Open sid-code opened 6 years ago

sid-code commented 6 years ago

Version info (see :version): v1.5.1

Does the bug happen if you start with --temp-basedir? (if applicable): This can't really be reproduced with a temporary basedir because it involves closing qutebrowser, re-opening, and resuming the tab from the suspended state.

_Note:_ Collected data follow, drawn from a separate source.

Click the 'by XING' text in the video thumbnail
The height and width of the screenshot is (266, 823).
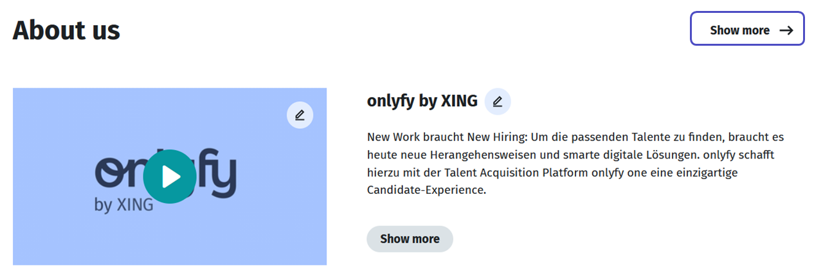click(x=123, y=205)
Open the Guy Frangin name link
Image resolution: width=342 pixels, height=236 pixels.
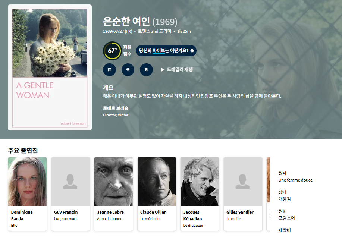[66, 212]
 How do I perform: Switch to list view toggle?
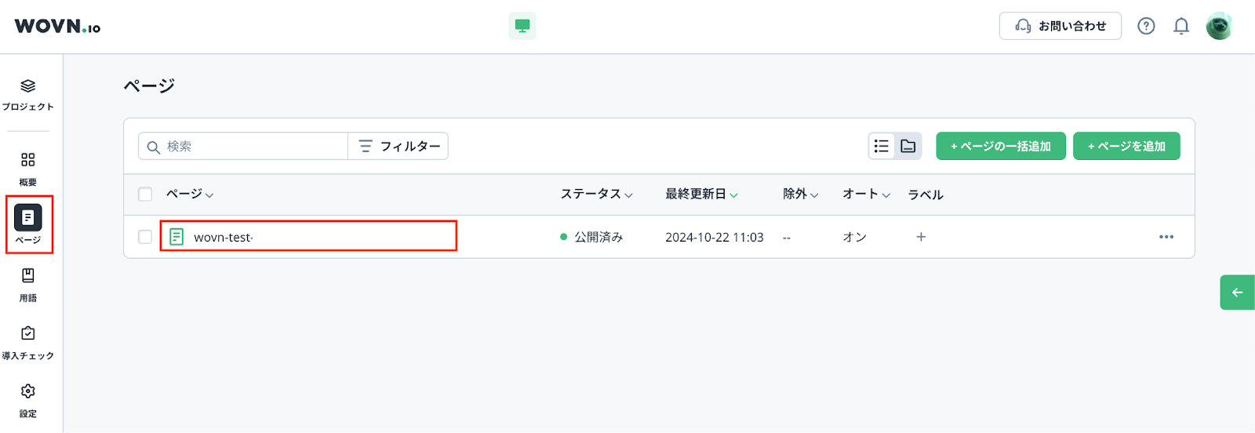882,146

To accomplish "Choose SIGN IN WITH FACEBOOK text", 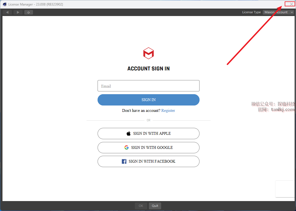I will [x=152, y=161].
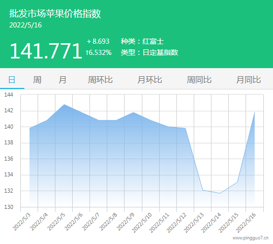Switch to 月同比 tab
This screenshot has height=244, width=273.
tap(249, 80)
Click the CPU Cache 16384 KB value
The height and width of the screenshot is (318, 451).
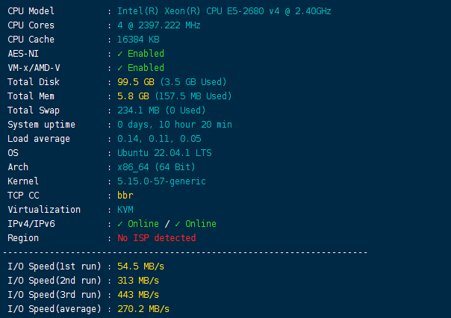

Description The .netrc is ignored when a tab wakes up from being suspended. The incredibly irritating modal password prompt shows up for some random .css file loaded by the page. I can dismiss it (press escape) and refresh the page and it won't show up again.

How to reproduce

  1. Set up .netrc for a page with a password
  2. Make sure qutebrowser resumes with suspended tabs
  3. Open the tab, and close qutebrowser
  4. reopen qutebrowser and switch to the suspended .netrc-using tab
  5. qutebrowser asks for the password for a random .css file loaded by the site. Dismiss the popup and refresh, and no password will be asked.
toofar commented 6 years ago

I tried testing with https://httpbin.org/basic-auth/user/password and could not reproduce. In fact switching to that tab (so un-suspending it) didn't even cause _on_authentication_required to get entered, I had to reload. I guess it loaded from cache (disabling the cache in the inspector didn't help). I also tried with a local app so I could test it with a css file, still couldn't reproduce, nor with an image from another origin, nor with a style link added via JS.

I'm on Qt 5.11.1. Do you have a public test site? Instead of using --temp-basedir you can use --basedir /tmp/basic-auth-test/ to make a clean basedir and re-use that for the second run.

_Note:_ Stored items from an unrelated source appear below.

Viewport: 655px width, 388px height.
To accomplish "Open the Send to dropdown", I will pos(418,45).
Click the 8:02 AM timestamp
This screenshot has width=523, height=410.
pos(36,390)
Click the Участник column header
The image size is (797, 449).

The-Compiler commented 6 years ago

I can reproduce that with crashes.qutebrowser.org which I have in my netrc file, even without having to restart. It happens because netrc is only used once until a new page is loaded (because we can't detect wrong passwords, so that'd be an endless loop otherwise). Instead, we probably should have a list of URLs where netrc was already used or so.

sid-code commented 6 years ago

@toofar

Do you have a public test site?

I've just put one up: https://skulk.org/netrc auth: general:password

There is a css file on that page. However, I cannot reproduce this exact issue, as it never asks for any password on that website even if I resume it from a suspended state. The offending web application that I'm using must be doing something funky to trick qutebrowser into asking for a password.

@The-Compiler

Thanks for putting time into this. I'm not entirely understanding what this sentence means in the context of this issue:

netrc is only used once until a new page is loaded

How does this cause qutebrowser to ask for my password for a random css file served under that domain? I'm reading through all the relevant code I can find, so if I can understand the issue I'll attempt to fix it.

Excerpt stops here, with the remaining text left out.